Worauf stützt die Bundesregierung ihre Prognose, es werde im Jahr 2022 einen Einbruch der Exporte nach Russland von über 61 Prozent geben, und inwiefern handelt es sich hierbei um sanktionierte Waren bzw. auch um nichtsanktionierte, deren Export aber aufgrund von Liefer- und Zahlungsschwierigkeiten oder Entscheidungen der Hersteller nicht exportiert werden?

18

Welche negativen Auswirkungen haben nach Kenntnis der Bundesregierung die westlichen Sanktionen und russischen Gegensanktionen bislang auf die Zivilbevölkerungen der Ukraine, Russlands, Belarus' und Deutschlands, etwa in Hinsicht auf Inflation und Versorgung mit notwendigen Gütern, wie z.
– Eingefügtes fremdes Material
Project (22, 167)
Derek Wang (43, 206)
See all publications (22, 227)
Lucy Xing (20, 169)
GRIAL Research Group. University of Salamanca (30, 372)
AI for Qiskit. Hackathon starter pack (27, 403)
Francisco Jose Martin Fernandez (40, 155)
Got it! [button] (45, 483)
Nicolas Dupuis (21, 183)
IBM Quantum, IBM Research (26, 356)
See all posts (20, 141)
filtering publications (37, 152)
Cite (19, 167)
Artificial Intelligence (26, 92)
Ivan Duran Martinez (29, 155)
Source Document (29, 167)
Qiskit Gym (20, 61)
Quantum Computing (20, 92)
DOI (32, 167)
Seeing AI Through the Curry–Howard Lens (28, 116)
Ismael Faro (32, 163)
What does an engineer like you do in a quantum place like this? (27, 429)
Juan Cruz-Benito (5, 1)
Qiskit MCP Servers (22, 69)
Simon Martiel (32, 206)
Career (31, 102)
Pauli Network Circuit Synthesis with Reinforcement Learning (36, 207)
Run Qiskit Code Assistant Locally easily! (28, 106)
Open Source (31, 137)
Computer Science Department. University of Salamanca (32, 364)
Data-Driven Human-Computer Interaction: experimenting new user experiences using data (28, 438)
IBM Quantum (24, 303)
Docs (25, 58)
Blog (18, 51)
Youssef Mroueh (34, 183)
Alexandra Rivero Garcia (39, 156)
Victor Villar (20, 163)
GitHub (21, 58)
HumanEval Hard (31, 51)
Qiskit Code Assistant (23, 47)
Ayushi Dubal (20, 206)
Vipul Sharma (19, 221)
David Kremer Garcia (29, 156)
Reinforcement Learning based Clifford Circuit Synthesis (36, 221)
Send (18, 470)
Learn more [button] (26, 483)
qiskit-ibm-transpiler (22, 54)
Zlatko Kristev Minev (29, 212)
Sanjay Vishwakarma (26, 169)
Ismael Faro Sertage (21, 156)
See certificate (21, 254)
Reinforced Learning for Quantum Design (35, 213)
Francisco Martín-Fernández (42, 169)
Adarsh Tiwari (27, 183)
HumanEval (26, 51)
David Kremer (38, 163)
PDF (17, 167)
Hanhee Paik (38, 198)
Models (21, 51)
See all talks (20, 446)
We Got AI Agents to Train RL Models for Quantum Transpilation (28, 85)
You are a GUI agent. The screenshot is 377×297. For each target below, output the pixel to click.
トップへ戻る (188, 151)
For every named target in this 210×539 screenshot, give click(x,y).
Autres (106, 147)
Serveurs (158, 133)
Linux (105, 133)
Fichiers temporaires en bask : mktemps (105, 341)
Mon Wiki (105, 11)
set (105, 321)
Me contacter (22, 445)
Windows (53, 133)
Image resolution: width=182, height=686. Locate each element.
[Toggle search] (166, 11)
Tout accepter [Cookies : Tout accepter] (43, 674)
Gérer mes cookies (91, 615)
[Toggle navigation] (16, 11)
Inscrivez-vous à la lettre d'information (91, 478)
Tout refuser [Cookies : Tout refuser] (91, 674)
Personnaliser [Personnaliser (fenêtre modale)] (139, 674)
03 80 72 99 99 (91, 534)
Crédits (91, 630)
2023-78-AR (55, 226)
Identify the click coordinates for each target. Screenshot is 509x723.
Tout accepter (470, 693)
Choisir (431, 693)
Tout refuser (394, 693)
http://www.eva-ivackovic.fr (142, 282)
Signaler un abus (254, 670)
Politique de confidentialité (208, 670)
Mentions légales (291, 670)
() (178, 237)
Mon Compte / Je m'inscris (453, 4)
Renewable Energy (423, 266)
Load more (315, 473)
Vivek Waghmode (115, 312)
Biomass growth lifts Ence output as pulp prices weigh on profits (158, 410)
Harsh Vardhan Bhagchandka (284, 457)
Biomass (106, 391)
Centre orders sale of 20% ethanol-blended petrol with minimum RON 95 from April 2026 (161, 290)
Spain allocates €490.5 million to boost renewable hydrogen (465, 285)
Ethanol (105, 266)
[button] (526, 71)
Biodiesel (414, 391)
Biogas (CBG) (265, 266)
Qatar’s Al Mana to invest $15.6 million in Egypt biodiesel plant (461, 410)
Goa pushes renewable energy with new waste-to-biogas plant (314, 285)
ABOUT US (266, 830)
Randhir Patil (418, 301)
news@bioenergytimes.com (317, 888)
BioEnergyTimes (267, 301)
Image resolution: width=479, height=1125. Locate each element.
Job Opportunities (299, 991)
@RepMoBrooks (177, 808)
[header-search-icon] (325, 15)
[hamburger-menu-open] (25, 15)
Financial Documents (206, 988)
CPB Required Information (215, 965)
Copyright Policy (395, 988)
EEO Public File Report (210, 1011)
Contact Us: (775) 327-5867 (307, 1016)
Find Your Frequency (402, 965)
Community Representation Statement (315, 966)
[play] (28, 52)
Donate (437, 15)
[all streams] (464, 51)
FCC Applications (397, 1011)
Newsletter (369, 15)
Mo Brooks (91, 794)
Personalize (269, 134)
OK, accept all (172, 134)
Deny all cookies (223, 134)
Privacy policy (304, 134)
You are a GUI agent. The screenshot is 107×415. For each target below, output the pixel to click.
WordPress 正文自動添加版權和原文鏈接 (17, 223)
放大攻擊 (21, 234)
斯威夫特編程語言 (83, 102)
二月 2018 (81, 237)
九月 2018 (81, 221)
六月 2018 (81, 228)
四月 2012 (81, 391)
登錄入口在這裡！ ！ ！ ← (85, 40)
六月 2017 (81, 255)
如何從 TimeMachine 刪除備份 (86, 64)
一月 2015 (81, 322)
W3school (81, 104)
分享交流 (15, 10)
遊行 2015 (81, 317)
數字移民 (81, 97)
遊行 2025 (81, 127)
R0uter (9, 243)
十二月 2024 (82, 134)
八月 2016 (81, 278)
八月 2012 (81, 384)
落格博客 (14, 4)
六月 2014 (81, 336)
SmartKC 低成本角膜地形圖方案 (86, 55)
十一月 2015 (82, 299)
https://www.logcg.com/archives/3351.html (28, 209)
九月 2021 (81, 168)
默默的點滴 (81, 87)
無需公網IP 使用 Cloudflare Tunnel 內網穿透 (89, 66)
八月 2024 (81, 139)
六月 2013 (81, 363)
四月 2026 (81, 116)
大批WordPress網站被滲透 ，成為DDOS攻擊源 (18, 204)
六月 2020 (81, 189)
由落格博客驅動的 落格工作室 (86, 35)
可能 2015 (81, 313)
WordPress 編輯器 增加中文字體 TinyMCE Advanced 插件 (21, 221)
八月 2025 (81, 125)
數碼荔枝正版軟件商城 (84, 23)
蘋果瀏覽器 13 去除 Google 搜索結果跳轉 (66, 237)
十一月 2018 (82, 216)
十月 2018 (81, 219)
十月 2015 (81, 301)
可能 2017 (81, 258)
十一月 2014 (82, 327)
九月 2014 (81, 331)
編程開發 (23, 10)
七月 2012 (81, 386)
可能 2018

B. Medikamenten (vgl. zu Medikamenten etwa https://www.deutschlandfunkkultur.de/ukraine-krieg-baden-wuerttemberg-nummer-1-bei-russlandgeschaeften-100.html)?

Inwiefern beeinträchtigen Lieferschwierigkeiten bei Medikamentenexporten oder Preissteigerungen bei Medikamenten die medizinische Versorgung der russischen Zivilbevölkerung, und will sich die Bundesregierung dafür einsetzen, diese Beeinträchtigung durch eine Änderung der Sanktionsregelungen zu beheben, und wenn ja, wie konkret, und wenn nein, warum nicht?

19

Welche negativen Auswirkungen haben nach Kenntnis der Bundesregierung die westlichen Sanktionen und russischen Gegensanktionen auf die Zivilbevölkerungen der Länder des Globalen Südens, etwa in Hinsicht auf die Versorgung mit lebenswichtigen Gütern?

20

Rechnet die Bundesregierung damit, dass im Zusammenhang mit der westlichen Sanktionspolitik gegen Russland eine Verarmung der russischen Zivilbevölkerung eintritt, und wenn ja, wie schätzt die Bundesregierung diese Möglichkeit konkret ein?

Inwiefern geht die Bundesregierung davon aus, dass Einkommens- oder Wohlstandsverluste der russischen Bevölkerung Auswirkungen auf die Politik der russischen Regierung haben, dahin gehend, dass sie ein Ende des russischen Angriffskrieges näher bringen (bitte begründen)?

21

Welche Auswirkungen werden die Sanktionen und Gegensanktionen nach Einschätzung der Bundesregierung auf Vermögen und Einkommen sowie Lebensstandard der deutschen Bevölkerung haben (bitte möglichst beziffern), und in welchem Umfang bzw. zu welchem Anteil werden diese wirtschaftlichen bzw. finanziellen Folgen durch staatliche Entlastungsmaßnahmen kompensiert?

22

Liegen der Bundesregierung Erkenntnisse über historische Beispiele vor, bei denen Kriege im Wesentlichen dadurch beendet wurden, dass gegen die Seite, die den Krieg begonnen hat, wirtschaftliche Sanktionen verhängt wurden?

23

Liegen der Bundesregierung Einschätzungen von Experten und Expertinnen vor, die die Erfolgsaussichten der Sanktionen positiv bewerten, und wenn ja, welche?

24

Gibt es ein Ausstiegsszenario hinsichtlich der Sanktionspolitik, bei der die Bundesregierung eine Aufhebung oder Änderung der Sanktionen erwägen würde, ohne dass der russische Angriffskrieg gegen die Ukraine beendet ist?